Greece–Nicaragua relations are foreign relations between Greece and Nicaragua. Diplomatic relations were officially established on 2 July 1965.[1] Greece is represented in Nicaragua through its embassy in Mexico City.[1] Nicaragua is represented in Greece through its embassy in Rome.[1]


Greece has been a major sponsor of humanitarian aid to Nicaragua, providing significant economic, food and development aid to Nicaragua.[1]


In 1898 Nicaragua asked to buy the three largest ironclads in the Greek fleet, but Greece declined the offer.[2]

During the government of the Panhellenic Socialist Movement from 1981 led by Andreas Papandreou, Greek foreign relations turned from Westernization to a more anti-American stance.[3] This included supporting and being well-disposed toward the Sandinistas in Nicaragua.[3] Papandreou repeatedly described the United States action against the Sandinista as engaging in terrorism.[4] In 1985 the Greek government secretly donated 5000 G-3 rifles to Nicaragua to support the Sandinista resistance.[5][6]

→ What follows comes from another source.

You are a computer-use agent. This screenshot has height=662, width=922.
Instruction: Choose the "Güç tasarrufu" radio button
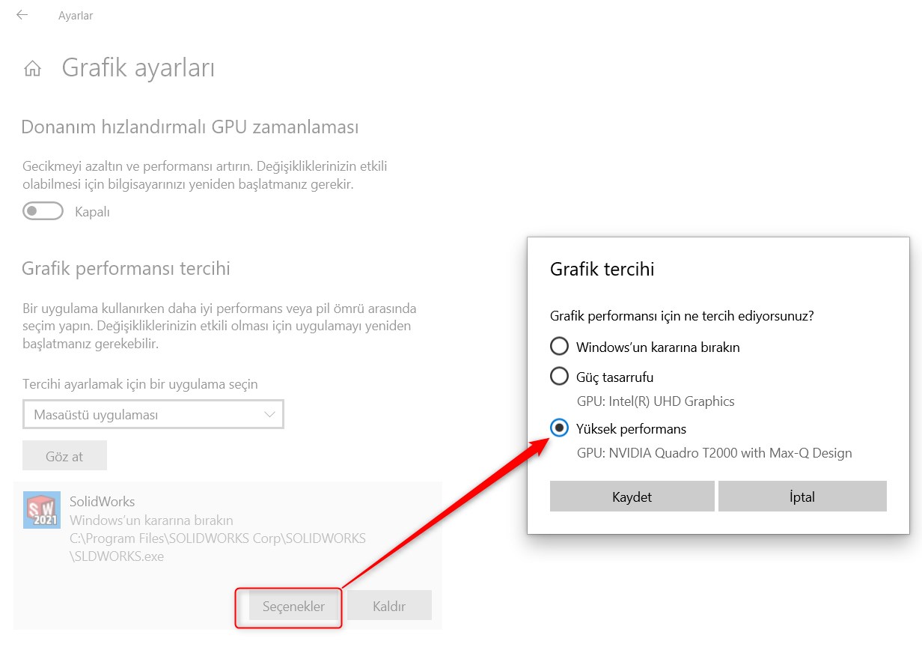(x=559, y=376)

By 1966 there were no trade relations between the countries, but diplomatic relations had been established through the United Nations.[7] Pierre Calongeras had recently been appointed as the Greek ambassador to Mexico, Central America and the Caribbean, and a study was conducted on potential goods for trade with Nicaragua.[7] He also attempted to strengthen cultural ties between the countries through visits of Greek theater groups and Greek films.[7]

In 2006 the Greek ambassador to Nicaragua was Alexander A. Migliaressis.[8]

In June 2011 Samuel Santos Lopez the Nicaraguan Foreign Minister visited Athens to advance international socialism.[9] He spoke of a close friendship with the Greek President of the time Karolos Papoulias, based on Papoulias' support for the Sandinistas in the 1980s.[9] When asked about potential cooperation over trade, culture and tourism, he singled out tourism as the current focus of Nicaraguan efforts.[9]


Greek investor Peter Tsokos has purchased and sold a number of Nicaraguan islands claimed as communal lands in the South Caribbean Coast Autonomous Region as part of a tourism project.[10] Although he was cleared of wrongdoing within the Nicaraguan judiciary, Tsokos was accused of ordering the murder of an indigenous rights lawyer's husband in Bluefields, and a petition regarding the case is being considered by the Inter-American Commission on Human Rights.[11]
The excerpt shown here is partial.